A. Each household in the country is assigned to a public health midwife. They have registered nearly 3.9 million eligible couples. Again, almost all of the pregnant women in Sri Lanka are registered by PHMs, believe me, 80 percent are before 12 weeks of gestation, and their entire pregnancy, delivery and postpartum care are documented. So they know the outcome of the pregnancy or the fate of the woman. It is the PHM who knows first when such a death happens. She immediately reports it to the medical officer of health (MOH). This is followed by notifying the maternal death to FHB.

Q: Late maternal deaths have been cited as becoming more important as a proportion of total maternal deaths in some countries. What are late maternal deaths ?

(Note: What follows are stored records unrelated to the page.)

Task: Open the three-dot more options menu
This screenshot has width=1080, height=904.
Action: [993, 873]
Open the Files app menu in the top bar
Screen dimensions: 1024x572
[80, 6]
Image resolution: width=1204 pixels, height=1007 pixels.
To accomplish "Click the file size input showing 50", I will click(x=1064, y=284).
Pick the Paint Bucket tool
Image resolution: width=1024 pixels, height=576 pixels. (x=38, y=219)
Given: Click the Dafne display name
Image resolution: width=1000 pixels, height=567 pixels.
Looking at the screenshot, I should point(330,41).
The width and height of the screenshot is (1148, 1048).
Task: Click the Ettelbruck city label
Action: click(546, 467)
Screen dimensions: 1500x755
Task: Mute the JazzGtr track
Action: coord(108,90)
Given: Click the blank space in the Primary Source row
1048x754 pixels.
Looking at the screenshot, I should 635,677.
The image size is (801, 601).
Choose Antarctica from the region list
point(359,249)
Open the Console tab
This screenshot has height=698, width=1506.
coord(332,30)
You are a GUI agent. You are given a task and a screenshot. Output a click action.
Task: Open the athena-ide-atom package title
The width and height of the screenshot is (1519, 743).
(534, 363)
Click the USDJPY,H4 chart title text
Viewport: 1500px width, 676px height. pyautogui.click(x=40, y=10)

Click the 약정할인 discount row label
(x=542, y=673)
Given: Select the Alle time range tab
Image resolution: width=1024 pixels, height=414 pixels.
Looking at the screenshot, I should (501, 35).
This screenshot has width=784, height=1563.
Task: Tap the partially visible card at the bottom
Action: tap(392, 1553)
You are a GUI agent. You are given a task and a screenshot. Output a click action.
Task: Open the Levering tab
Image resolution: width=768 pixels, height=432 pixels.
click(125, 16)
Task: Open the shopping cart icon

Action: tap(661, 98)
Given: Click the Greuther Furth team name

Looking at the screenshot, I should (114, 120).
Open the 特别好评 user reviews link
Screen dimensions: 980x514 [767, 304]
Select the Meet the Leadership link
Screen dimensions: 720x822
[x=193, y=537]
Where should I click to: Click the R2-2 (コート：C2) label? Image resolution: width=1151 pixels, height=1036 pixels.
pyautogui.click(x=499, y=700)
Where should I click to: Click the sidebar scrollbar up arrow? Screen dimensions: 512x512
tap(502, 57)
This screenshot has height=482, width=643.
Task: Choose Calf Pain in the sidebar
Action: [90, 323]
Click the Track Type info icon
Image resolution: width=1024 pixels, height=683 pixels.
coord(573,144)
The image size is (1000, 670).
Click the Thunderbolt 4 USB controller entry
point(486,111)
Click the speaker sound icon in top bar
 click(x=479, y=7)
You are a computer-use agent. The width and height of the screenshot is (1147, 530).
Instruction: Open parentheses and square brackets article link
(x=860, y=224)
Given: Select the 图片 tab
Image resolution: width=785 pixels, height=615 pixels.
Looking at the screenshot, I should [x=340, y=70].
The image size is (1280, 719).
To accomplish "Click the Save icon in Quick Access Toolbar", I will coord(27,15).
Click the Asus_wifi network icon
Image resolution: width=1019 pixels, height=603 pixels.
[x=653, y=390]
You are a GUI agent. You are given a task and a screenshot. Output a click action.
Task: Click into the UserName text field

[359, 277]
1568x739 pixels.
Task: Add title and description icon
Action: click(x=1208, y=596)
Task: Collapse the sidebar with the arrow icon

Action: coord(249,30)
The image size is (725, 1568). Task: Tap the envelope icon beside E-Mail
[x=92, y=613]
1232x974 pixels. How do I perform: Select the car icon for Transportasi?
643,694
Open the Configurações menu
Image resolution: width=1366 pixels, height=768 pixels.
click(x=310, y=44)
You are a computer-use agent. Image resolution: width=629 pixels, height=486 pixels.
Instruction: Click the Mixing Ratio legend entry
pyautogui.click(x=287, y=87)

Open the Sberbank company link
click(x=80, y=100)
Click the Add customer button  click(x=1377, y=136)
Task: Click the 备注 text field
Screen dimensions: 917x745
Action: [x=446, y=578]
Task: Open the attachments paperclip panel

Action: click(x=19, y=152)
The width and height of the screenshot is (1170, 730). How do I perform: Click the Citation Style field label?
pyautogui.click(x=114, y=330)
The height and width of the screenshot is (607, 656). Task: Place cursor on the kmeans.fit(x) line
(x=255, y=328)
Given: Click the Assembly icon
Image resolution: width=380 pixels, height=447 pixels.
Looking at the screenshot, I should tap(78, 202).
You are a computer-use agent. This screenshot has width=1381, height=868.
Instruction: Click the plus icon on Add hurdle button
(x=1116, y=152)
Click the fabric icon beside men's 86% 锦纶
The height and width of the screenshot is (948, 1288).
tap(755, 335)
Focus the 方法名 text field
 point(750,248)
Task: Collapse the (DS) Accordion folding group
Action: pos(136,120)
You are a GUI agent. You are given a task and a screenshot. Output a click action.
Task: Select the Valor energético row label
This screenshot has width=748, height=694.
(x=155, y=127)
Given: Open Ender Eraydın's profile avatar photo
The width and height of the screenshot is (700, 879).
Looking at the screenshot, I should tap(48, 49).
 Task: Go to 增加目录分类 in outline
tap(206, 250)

A. We take female deaths that happened during pregnancy and up to 42 days postpartum as maternal deaths. However, with the advancement of care, some women suffering from pregnancy-related conditions survive beyond 42 days after delivery and die later. They are termed late maternal deaths; those women who died of pregnancy-related causes between 42 days and one year after the end of pregnancy.

Q: As Community Physician and National Program Manager for the Maternal and Child Mortality Surveillance programme of the Family Health Bureau tell us what role it plays in minimising maternal mortality in Sri Lanka island-wide.

A. We play the central role in executing the MDSR country-wide. Our unit prepares case scenarios, conducts desk and district reviews, and all the minutes following meetings. We send them to all the key agencies and officials who can utilize such information and / or take action. Our team computes national and subnational maternal mortality ratios.

We bring the issues surpassed at death reviews at different higher level policy platforms and facilitate taking preventive actions. We are supported by professional bodies, especially SLCOG and other relevant specialists. Our unit functions under the guidance of Director - Maternal and Child Health, Deputy Director General Public Health Services, Director General of Health Services, and Secretary of Health.

Q: What are the guidelines that mothers- to- be can follow to prevent complications during or after child birth.?

A. ‘Avoid too early, too late, too many and too frequent’ pregnancies. Better to have your precious baby when you are healthy and between 20 – 35 years of age. Teenage and advanced maternal age pregnancies have more risk of complications. Register your pregnancy early with the area public health midwife. Go for the booking visit. Follow the instructions of your obstetrician. Have a healthy diet. Avoid crowds. Always be prepared for an emergency. Admit to the hospital in time for your delivery. Focus on yourself also after the childbirth. Practice personal safety and hygienic measures all throughout.

Q: What is your message for pregnant women and women who want to be mothers out there ?

A. Better prepared pregnancy is the best preventive strategy. If you are going to get pregnant, be knowledgeable about pregnancy, talk to your area PHM, get advice from your family doctor, participate in pre-pregnancy screening programs and if you have any illnesses consult an obstetrician. If they advise, optimise your body to become pregnant.

Those who are already pregnant, strictly follow advice from PHM, doctors, your obstetrician and other specialists if any. If there is any danger, immediately admit to the nearest government hospital.

Q: Any contact line which a pregnant woman can reach for more information?

A. The best and easily reachable source is the area public health midwife for information. Her contact number is given in the pregnancy record.

The other contact point is the hotline 1999 available 24 hours.